Haydn 2032 - Volume 13 - L'appel du cor

 

Cor naturel - photo © Lexofadown

L’album l’Appel du cor, volume 13 du projet Haydn 2032 (enregistrement d’une intégrale des symphonies de Joseph Haydn par Giovanni Antonini et Il giardino armonico), comporte trois symphonies, n° 31, 59 et 48, dans l’ordre chronologique, donnant au cor une place prépondérante. Toutefois le titre appel du cor s’applique spécifiquement à la n° 31 qui comporte quatre cors dans son orchestration.  La période comprise entre mai et septembre 1765, seul moment de cette année où l'orchestre de Haydn comptait quatre cors (1), est sans doute celle de la composition de la symphonie n° 31 en ré majeur Appel du Cor. Bien plus développée que la symphonie n° 72, composée en 1763 que l’on considère souvent comme une étude préliminaire à la n° 31, elle garde le même aspect divertimento caractérisé par d'importants solos instrumentaux dans chaque mouvement (2,3). 

Cor postal - photo © Kandschwar - Erbes-Büdesheim

Symphonie en ré majeur Hob I.31

Le premier mouvement Allegro 3/4 débute par une éclatante fanfare des quatre cors. Un siècle et  demi plus tard, Gustav Mahler confiera à huit cors à l’unisson le soin d’ouvrir sa troisième symphonie. La fanfare des cors est suivie par des sauts d'octaves du premier cor, sortes d'appels (indiqués sur la partition par la mention: cor de poste de Nuremberg) qui marquent de leur sceau ce mouvement. On retrouvera ces appels dans le second menuetto de la sérénade en ré majeur KV 320 dite Cor de Postillon de Mozart. Dans ce mouvement au caractère symphonique affirmé, le second thème survient juste avant les barres de reprises comme ce sera souvent le cas dans maintes oeuvres ultérieures de Haydn. Le développement débute avec les fanfares du début dans des tonalités mineures mais s'oriente rapidement vers le second thème qui fera l'objet d'une élaboration digne des grandes symphonies à venir. On remarque tout particulièrement à la fin du développement un passage dans lequel le second thème, réduit à ses deux premières mesures, est sans cesse modulé par le premier violon piano et accompagné par les batteries des autres cordes, les violoncelles dans leur registre aigu et sans les contrebasses (4). Comme dans la symphonie n° 72, la réexposition omet le premier thème qui reparaîtra à la fin du morceau qui s'achèvera comme il avait commencé par de brillantes fanfares.
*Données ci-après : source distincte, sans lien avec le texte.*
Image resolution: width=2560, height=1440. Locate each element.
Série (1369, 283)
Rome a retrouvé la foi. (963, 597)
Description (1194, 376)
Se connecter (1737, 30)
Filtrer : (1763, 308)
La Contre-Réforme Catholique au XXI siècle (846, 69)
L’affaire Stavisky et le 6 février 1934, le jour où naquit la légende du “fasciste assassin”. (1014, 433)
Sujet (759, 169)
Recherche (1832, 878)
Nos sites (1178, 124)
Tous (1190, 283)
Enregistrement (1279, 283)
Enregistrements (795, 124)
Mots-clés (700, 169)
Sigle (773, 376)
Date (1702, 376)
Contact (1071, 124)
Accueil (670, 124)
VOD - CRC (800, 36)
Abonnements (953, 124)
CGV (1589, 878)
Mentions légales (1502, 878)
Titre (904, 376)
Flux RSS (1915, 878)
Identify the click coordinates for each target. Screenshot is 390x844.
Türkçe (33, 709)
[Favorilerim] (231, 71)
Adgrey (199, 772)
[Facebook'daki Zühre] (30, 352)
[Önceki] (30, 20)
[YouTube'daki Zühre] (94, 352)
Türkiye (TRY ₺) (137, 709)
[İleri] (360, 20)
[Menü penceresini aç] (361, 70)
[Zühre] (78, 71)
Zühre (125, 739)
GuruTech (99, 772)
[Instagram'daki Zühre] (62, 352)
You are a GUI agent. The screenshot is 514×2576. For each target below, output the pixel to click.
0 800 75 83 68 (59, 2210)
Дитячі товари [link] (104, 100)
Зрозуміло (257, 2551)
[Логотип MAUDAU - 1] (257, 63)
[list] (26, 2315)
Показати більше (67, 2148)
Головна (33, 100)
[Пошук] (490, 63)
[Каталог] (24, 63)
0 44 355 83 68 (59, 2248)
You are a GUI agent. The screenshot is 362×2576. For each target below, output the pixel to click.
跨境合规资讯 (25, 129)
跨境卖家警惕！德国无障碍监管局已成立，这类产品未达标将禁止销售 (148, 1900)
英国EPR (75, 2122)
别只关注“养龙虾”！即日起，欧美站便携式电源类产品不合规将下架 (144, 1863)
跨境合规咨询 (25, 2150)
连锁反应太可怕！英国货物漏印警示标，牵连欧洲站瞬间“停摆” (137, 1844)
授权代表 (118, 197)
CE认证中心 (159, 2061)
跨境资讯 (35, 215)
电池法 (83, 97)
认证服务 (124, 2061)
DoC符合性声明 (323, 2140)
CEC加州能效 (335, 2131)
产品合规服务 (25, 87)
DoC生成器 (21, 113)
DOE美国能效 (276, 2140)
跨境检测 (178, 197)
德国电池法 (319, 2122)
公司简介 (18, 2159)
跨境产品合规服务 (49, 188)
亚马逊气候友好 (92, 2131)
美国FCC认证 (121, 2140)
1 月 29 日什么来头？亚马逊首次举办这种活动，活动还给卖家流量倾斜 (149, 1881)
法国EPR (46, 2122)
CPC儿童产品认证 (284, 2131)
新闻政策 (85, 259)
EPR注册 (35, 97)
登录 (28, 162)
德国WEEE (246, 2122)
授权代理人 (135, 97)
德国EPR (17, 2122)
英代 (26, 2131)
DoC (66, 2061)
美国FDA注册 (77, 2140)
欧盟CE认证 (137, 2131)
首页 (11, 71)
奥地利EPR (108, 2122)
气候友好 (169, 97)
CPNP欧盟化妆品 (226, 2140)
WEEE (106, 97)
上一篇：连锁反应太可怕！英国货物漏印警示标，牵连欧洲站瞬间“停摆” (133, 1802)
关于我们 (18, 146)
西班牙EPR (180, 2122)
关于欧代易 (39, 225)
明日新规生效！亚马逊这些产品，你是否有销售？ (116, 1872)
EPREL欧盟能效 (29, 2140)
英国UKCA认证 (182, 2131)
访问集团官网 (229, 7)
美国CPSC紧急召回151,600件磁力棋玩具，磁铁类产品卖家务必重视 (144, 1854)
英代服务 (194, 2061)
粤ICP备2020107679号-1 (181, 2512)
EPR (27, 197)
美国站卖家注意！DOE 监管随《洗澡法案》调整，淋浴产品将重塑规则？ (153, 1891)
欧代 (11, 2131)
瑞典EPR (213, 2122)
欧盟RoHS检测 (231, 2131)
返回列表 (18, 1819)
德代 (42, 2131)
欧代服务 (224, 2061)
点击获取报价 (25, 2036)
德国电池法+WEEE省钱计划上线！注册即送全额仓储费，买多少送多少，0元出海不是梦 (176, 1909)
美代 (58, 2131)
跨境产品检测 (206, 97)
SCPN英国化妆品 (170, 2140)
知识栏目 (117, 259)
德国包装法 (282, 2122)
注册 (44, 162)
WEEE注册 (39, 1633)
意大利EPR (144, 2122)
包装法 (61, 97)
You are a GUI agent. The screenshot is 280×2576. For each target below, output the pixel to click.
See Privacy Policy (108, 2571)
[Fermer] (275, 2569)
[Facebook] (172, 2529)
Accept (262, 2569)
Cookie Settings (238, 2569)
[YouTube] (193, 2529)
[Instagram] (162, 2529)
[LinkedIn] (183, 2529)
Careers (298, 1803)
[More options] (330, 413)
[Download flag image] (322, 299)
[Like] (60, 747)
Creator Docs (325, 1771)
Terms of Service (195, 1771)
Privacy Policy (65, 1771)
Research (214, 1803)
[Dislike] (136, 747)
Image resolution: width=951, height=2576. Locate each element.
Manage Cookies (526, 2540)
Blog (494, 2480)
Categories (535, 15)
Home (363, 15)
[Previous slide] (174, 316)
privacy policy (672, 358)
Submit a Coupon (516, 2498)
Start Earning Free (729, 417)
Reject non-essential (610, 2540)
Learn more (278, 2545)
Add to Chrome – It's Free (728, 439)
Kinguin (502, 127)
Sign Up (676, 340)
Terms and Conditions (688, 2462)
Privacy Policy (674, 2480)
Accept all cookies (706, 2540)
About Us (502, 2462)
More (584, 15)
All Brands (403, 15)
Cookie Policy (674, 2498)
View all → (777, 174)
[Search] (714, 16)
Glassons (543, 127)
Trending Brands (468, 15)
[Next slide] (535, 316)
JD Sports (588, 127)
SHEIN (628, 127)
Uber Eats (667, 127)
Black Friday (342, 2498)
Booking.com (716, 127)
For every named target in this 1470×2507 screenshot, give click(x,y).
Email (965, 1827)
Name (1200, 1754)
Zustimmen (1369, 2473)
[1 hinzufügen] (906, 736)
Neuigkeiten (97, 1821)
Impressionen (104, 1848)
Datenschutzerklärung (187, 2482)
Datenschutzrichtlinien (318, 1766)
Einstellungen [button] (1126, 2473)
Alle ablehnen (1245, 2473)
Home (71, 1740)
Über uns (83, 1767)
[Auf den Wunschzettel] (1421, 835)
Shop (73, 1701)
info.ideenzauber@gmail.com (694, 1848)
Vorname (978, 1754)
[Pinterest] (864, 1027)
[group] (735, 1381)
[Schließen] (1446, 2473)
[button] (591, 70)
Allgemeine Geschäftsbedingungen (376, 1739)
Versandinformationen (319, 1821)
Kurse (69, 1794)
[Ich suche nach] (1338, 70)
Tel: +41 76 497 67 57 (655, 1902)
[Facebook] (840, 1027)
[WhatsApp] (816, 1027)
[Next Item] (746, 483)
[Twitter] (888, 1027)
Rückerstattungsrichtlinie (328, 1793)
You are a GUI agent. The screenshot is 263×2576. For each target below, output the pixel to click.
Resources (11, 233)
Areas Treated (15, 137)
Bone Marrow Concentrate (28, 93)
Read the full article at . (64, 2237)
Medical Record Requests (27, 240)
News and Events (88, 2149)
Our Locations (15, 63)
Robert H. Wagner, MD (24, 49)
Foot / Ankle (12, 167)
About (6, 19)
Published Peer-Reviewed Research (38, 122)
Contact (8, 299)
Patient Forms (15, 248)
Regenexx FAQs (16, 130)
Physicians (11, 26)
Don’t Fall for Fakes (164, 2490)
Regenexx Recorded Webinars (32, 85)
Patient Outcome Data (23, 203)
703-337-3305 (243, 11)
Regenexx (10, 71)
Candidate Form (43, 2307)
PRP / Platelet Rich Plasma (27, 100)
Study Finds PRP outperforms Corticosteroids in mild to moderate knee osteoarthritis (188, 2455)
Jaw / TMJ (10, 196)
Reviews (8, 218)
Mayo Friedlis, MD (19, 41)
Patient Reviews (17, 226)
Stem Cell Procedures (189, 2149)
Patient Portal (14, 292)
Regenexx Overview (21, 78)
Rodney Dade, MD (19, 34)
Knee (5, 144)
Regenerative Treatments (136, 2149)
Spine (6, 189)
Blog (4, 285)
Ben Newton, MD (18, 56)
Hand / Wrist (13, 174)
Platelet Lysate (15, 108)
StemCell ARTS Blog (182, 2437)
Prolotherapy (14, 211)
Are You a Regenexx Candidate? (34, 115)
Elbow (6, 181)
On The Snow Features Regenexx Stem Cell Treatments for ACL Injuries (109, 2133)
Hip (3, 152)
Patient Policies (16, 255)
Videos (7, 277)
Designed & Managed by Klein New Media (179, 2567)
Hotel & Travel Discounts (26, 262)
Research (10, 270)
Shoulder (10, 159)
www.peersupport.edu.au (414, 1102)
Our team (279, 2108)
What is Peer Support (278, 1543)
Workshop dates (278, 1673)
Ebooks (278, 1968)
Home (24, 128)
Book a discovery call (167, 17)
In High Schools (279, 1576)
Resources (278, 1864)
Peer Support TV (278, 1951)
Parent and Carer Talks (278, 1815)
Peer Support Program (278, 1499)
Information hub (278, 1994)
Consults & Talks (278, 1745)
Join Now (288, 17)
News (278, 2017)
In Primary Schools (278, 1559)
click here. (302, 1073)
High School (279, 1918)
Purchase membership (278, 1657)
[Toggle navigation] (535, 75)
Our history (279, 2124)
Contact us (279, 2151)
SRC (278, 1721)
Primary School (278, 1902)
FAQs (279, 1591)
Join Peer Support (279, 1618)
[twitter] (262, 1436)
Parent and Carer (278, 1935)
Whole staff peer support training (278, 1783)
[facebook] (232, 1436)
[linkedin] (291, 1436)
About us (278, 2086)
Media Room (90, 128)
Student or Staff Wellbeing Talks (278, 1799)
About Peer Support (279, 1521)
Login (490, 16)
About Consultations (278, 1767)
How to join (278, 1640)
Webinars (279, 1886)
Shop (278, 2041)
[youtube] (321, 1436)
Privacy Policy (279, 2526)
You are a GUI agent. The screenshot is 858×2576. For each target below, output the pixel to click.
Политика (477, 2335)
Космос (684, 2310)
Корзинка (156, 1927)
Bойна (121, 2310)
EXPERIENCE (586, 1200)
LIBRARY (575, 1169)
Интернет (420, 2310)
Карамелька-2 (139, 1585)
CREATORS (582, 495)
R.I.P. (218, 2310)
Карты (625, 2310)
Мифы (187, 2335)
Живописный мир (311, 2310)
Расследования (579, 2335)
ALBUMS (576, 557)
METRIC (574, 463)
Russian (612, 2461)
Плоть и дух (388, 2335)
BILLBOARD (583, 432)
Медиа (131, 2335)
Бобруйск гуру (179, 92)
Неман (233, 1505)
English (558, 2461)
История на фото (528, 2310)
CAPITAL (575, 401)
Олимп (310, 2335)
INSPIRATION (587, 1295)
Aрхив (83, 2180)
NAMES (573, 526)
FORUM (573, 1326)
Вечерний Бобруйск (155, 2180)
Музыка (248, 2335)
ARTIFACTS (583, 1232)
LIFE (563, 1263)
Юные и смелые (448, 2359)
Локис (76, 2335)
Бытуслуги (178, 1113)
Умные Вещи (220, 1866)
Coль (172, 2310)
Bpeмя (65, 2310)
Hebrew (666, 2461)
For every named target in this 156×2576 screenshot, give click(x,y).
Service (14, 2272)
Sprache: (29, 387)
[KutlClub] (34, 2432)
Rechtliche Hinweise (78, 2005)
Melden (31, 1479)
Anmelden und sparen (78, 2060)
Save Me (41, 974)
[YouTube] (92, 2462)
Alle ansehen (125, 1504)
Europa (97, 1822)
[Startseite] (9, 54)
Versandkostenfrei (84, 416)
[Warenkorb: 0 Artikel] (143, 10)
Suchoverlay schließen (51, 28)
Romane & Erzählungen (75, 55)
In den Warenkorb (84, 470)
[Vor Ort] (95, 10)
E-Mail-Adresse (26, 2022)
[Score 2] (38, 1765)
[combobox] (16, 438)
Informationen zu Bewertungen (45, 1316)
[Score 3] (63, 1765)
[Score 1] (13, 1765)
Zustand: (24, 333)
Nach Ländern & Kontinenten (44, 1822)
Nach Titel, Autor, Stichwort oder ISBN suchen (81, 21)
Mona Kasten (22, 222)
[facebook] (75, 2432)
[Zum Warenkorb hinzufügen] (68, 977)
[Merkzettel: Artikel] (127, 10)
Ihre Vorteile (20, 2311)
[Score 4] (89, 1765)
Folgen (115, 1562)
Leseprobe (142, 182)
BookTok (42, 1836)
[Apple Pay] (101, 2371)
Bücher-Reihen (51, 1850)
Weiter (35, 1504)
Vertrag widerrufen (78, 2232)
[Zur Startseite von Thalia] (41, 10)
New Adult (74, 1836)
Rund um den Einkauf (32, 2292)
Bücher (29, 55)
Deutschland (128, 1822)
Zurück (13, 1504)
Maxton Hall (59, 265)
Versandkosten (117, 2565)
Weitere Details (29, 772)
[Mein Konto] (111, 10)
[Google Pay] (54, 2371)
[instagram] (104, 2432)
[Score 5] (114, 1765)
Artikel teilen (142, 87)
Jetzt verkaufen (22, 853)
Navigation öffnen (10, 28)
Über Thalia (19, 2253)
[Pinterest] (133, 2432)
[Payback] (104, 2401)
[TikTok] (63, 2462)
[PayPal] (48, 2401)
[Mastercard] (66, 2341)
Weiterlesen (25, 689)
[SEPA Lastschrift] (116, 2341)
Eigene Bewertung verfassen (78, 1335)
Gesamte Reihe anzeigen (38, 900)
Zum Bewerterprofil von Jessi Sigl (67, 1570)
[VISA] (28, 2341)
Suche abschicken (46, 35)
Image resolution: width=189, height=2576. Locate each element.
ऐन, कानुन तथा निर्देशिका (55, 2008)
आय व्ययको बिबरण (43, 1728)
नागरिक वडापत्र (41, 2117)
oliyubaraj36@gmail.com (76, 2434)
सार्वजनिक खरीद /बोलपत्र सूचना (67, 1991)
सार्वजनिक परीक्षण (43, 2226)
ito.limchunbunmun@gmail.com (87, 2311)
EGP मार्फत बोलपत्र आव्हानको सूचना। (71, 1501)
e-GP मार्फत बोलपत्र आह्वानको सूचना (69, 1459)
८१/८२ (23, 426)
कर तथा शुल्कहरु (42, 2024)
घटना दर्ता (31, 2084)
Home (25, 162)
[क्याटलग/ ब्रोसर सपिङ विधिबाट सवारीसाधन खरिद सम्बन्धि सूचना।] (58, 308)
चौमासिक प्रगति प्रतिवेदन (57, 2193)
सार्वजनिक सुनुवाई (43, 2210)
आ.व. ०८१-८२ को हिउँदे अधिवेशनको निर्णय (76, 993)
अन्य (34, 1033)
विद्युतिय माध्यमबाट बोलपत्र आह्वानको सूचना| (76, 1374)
Dans L'adagio en sol majeur 6/8 au rythme de sicilienne, plusieurs solistes alternent: un violon, un violoncelle et deux cors (sur les quatre). Chaque solo est accompagné par les pizzicatos des cordes et interrompu par des unissons forte de tout l'orchestre. Le violon monte à des hauteurs stratosphériques (étonnant Stefano Barneschi) et les solos de cors sont acrobatiques. Le tout est harmonieusement fondu et dégage une poésie indicible. Cet adagio est un des plus profonds parmi les mouvements lents de cette époque. Avant les barres de reprises le thème principal remanié revient pianissimo deux fois avec une harmonisation chaque fois différente, passage sublime préfigurant les moments les plus intenses des quatuors à cordes à venir. On pense à la petite phrase de la sonate de Vinteuil qui fera les délices du narrateur dans A la Recherche du Temps perdu (5).


Le menuetto est remarquable par son caractère symphonique et son allure viennoise. Une petit développement commence dans la seconde partie. Dans le trio qui est un laendler, le premier cor monte jusqu'au ré suraigu, partie qui devait probablement être jouée par les cornistes fraichement recrutés en mai 1765 Franz Stamitz et Joseph Dietzl (1).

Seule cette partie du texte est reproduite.